Les premières décennies de la IIIe
République ont été marquées par la montée d'hommes politiques
professionnels, venus de la moyenne et de la petite bourgeoisie,
par opposition aux ducs, aux grands bourgeois, républicains par
résignation plutôt que par conviction. Ce personnel républicain et
surtout radical était spontanément hostile aux diverses fractions
de la classe socialement privilégiée (fractions séparées par des
rancunes inexpiables, léguées par un siècle de révolutions) qui
avaient, au cours du XIXe siècle, géré l'État. Nullement désireux
d'un bouleversement, il était impatient d'exercer lui-même les
fonctions dirigeantes. Vu de Paris, l'avènement du médecin
(Clemenceau) ou du boursier (Herriot) marquait simplement la
substitution d'un personnel à un autre. Vu de la province, il
marquait aussi, et peut-être surtout, la conquête de l'État par les
représentants des humbles, le triomphe d'une révolte, aux origines
lointaines, contre les puissances sociales. À Paris, un radical,
devenu ministre de la Guerre, ne se distingue plus guère, sinon
dans son langage, de son prédécesseur, opportuniste ou
conservateur. Dans sa circonscription, il appartient au parti du
village et de l'école, contre le château et l’église.

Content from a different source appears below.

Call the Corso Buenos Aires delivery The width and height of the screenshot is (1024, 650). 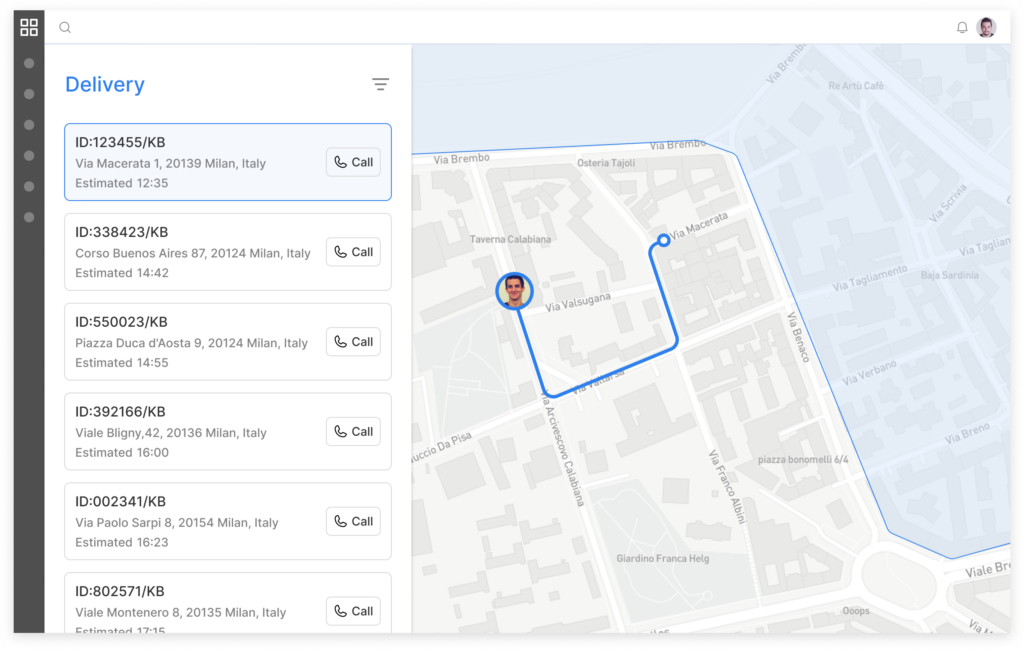point(353,252)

Alain combine les deux interprétations. Il
prend parti pour le paysan contre le seigneur (ou le notable) et le
curé. Mais il n'en veut pas au seigneur, il ne songe ni à
l’éliminer ni même à le dépouiller. Il ne croit guère aux
prophéties du socialiste qui annonce la fin de l'inégalité. Après
le châtelain, il y a eu l'industriel. Après l'industriel, il y aura
le directeur de trust. Ce dernier sera peut-être nommé par l'État:
quel sera le profit? L'automobile dans laquelle il se promènera
sera peut-être propriété de l'entreprise (l'automobile du général
n'appartient pas non plus au général): encore une fois, quel est le
profit? Non, pas d'utopie: le paysan sait qu'il y a aura toujours
des hommes «à cheval» ou «roulant carrosse» ou «en automobile». Il
accepte, avec Alain, cet ordre immémorial des sociétés, sans
amertume et sans indignation, mais à une condition: que sa dignité,
égale à celle du seigneur, lui soit reconnue par tous, et d'abord
par le seigneur, qu'il conserve son franc-parler et, si l'on ose
dire, son franc-penser.
Le suffrage universel tend à être
conservateur aussi longtemps que les seuls candidats sont les
puissants, nobles, industriels, banquiers ou grands bourgeois.

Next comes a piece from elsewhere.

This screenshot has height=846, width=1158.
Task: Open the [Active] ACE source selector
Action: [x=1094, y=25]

L'homme politique professionnel, souvent venu de la capitale ou du
moins de la grande ville, incline, par intérêt sinon par vocation,
du côté du village (il veut être élu et le village possède le
nombre). Il doit se faire l'interprète des vœux, des griefs, des
revendications des électeurs. Alain a transfiguré cette fonction du
représentant du peuple, mais il n'a pas eu tort de voir dans le
parlementaire moins un des puissants qu'un délégué des humbles
auprès des puissants. Telle a été, me semble-t-il, la réalité
locale de la République radicale à ses débuts.

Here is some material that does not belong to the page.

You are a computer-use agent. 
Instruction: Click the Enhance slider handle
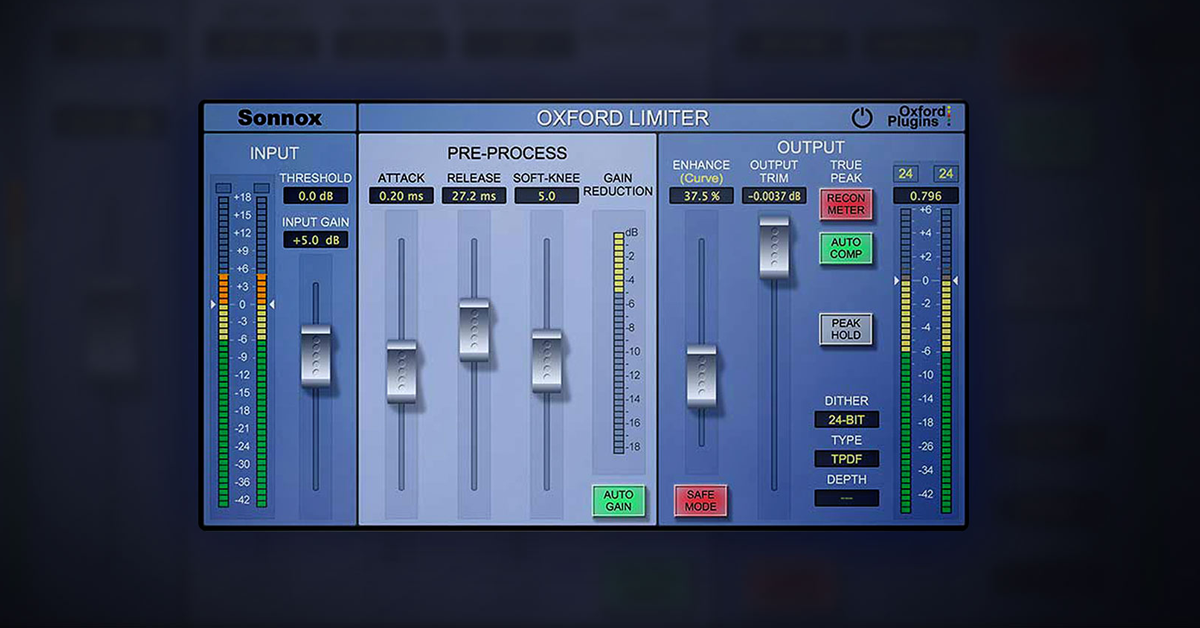click(701, 376)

Alain a-t-il eu tort d'affirmer que le
suffrage universel, à condition qu'il soit authentique, a une
portée révolutionnaire? Je ne le crois pas. Fût-ce fictivement, il
rétablit l'égalité entre les citoyens. Sans doute cette égalité ne
saurait-elle être de force ou de richesse. Toute action collective
implique un commandement, tout ordre social une hiérarchie. Mais le
suffrage universel n'en introduit pas moins une révolution
politique, peut-être la plus grande de l'histoire: celle qui fait
des gouvernants, en théorie, les représentants, les serviteurs des
gouvernés.
Les machiavéliens objecteront à juste titre
que la souveraineté du peuple est une formule qui, comme toutes les
formules politiques, dissimule une réalité tout autre: l'exercice
de l'autorité par une minorité privilégiée. Alain n'aurait fait
aucune difficulté pour l'admettre. Mais il aurait maintenu que la
proclamation de la souveraineté du peuple est plus qu’un hommage
rendu par le vice à la vertu: un tel principe change moralement la
relation entre gouvernants et gouvernés, il enlève à ceux-là le
prestige que leur conféraient les formules aristocratiques ou les
formules racistes, il rend à ceux-ci une dignité que leur
enlevaient souvent les pratiques de l'absolutisme, que leur
enlèveraient davantage encore les pratiques du totalitarisme. Quoi
qu'en disent certains machiavéliens, il s'agit bien là d'une
révolution. Il importe plutôt de savoir si les sociétés, à la
longue, sont capables de la supporter.
Le suffrage universel dépouille les
pouvoirs de toute valeur spirituelle ou idéologique, il les soumet
à la critique permanente des citoyens se donnant eux-mêmes pour la
fin de toute société, autrement dit se plaçant au point de vue
moins des intérêts collectifs que des intérêts particuliers. Une
cité est-elle capable de résister à la complète sécularisation des
pouvoirs, à la transfiguration des individus dont le jugement
devient, en tant que tel, la source même du pouvoir spirituel?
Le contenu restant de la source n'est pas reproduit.